* Work to complete
Search the data below for the word "java" and copy each line that holds it.

━━ Entries provided ━━

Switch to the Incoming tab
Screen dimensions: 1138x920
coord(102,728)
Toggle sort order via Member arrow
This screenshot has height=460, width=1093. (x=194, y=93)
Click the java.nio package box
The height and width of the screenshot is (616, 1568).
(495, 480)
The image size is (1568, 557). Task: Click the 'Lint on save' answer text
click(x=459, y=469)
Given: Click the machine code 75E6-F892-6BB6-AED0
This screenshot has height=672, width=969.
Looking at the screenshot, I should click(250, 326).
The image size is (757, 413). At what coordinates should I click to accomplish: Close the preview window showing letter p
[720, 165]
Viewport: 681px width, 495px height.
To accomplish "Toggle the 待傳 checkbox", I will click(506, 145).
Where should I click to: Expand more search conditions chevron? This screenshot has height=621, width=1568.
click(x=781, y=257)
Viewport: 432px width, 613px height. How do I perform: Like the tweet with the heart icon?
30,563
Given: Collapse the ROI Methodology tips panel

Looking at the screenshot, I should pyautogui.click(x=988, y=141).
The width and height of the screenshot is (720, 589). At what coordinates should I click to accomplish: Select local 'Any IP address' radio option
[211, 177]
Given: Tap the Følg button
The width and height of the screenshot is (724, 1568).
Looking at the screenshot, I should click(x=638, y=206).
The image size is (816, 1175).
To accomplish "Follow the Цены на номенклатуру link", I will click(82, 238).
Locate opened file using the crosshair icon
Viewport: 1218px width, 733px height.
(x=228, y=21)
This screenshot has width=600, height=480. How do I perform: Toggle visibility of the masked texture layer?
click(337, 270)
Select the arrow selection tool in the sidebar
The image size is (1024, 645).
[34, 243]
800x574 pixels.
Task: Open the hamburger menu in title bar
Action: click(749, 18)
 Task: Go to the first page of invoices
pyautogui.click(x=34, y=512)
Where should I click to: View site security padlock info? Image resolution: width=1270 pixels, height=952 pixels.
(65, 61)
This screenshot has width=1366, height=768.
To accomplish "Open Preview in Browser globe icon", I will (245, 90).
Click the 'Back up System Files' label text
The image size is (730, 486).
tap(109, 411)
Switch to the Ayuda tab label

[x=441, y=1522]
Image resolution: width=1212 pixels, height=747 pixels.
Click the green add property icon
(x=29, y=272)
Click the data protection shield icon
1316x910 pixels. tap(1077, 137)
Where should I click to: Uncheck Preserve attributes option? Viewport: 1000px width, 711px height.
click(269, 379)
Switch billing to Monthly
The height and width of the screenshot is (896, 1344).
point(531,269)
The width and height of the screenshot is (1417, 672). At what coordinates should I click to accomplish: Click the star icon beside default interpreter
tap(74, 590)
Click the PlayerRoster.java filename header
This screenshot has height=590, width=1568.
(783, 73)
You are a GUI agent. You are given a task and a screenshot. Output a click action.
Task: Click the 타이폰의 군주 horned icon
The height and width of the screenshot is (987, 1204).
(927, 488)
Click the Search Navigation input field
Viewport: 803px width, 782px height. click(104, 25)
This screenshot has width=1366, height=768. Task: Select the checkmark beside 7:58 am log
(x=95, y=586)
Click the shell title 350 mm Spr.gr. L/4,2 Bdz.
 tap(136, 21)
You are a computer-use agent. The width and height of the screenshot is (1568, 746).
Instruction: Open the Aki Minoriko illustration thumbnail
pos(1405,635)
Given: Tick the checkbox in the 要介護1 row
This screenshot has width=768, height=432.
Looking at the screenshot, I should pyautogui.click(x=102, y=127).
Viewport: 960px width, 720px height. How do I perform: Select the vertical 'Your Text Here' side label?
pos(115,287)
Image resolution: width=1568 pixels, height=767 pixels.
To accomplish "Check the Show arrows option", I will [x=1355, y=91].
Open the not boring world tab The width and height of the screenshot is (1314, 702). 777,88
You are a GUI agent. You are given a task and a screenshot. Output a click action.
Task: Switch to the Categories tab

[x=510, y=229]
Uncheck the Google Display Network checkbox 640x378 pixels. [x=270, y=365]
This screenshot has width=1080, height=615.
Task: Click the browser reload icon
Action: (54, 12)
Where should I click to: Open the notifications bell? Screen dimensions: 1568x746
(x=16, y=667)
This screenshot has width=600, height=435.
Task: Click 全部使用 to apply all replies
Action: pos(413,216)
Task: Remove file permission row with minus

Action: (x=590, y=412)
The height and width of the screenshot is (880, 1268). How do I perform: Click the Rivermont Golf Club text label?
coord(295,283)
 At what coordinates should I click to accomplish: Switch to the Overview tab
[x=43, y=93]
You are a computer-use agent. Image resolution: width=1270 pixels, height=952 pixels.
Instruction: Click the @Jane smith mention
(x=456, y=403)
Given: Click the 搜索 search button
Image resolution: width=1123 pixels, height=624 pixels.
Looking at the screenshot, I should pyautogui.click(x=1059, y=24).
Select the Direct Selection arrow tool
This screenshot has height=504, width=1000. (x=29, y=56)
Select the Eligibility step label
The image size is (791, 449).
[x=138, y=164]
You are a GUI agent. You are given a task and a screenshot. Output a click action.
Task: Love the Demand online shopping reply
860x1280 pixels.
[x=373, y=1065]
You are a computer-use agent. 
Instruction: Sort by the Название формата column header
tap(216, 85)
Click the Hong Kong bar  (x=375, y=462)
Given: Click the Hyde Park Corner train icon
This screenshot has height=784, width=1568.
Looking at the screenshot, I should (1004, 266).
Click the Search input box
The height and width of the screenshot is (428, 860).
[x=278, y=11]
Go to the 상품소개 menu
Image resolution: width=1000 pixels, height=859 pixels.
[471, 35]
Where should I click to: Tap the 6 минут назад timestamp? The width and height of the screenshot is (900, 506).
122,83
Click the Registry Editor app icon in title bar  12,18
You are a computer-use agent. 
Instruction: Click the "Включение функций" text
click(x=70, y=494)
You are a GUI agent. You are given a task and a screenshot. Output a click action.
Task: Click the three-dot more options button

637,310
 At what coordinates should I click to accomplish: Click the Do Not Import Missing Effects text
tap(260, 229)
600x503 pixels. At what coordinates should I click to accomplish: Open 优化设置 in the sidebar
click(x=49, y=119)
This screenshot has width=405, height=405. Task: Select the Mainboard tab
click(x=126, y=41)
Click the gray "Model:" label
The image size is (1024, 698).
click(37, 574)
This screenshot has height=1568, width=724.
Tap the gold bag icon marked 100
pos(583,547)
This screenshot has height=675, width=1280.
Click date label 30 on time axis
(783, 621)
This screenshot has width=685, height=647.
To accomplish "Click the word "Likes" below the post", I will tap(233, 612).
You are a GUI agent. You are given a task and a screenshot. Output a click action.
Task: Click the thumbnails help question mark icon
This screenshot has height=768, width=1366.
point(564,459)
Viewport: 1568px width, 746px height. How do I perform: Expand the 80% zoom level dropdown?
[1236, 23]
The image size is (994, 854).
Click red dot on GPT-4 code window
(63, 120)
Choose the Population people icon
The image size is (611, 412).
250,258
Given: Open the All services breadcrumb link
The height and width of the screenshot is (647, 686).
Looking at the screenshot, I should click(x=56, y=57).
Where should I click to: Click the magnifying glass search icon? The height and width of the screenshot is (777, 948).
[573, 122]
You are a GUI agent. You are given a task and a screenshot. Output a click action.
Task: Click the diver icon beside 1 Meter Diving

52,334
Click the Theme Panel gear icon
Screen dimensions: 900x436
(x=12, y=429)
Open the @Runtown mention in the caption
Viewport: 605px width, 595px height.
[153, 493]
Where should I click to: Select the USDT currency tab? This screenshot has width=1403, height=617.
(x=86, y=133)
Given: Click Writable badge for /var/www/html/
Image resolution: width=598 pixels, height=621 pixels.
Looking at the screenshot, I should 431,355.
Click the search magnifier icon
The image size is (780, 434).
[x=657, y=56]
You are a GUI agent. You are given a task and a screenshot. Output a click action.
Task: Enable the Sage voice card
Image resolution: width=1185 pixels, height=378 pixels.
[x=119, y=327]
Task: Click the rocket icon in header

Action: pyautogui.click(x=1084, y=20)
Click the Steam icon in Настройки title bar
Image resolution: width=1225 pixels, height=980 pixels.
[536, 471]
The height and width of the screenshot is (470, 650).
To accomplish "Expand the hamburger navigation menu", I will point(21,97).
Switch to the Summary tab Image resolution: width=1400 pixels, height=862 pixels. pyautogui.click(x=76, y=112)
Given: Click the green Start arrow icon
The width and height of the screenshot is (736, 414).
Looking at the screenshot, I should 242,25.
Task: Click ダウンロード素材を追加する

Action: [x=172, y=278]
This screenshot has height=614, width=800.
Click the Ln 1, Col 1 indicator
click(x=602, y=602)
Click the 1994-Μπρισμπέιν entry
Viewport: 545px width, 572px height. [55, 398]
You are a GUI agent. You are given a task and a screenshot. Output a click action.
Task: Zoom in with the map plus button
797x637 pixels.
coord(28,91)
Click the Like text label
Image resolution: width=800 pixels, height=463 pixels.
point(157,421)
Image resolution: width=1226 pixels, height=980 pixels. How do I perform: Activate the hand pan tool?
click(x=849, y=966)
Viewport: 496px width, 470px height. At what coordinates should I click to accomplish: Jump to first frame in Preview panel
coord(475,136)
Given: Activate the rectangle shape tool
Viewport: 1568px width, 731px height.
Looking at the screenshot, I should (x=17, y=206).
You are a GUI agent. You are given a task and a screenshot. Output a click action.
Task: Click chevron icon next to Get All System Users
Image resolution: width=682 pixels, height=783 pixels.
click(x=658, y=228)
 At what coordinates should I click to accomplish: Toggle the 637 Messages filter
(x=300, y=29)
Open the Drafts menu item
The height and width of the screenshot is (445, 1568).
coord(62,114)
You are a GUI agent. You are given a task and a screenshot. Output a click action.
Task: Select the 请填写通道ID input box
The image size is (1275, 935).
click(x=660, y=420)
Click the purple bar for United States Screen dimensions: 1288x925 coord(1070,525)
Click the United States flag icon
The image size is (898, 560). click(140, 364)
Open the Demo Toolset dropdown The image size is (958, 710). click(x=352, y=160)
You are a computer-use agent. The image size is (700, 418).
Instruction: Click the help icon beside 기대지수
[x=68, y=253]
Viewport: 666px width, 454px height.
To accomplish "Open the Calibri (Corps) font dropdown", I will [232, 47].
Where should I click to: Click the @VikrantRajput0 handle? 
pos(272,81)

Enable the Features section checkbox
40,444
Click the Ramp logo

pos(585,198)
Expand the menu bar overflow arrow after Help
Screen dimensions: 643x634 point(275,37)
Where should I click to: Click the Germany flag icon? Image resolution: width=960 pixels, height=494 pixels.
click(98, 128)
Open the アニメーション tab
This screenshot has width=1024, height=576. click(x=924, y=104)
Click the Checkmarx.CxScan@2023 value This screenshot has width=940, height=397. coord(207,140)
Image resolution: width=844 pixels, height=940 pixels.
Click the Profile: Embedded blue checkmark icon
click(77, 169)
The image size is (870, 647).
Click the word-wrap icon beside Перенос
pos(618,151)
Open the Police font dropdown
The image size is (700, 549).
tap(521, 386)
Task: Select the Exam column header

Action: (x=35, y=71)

━━━

* Answer box
Click the java.nio package box
Click the PlayerRoster.java filename header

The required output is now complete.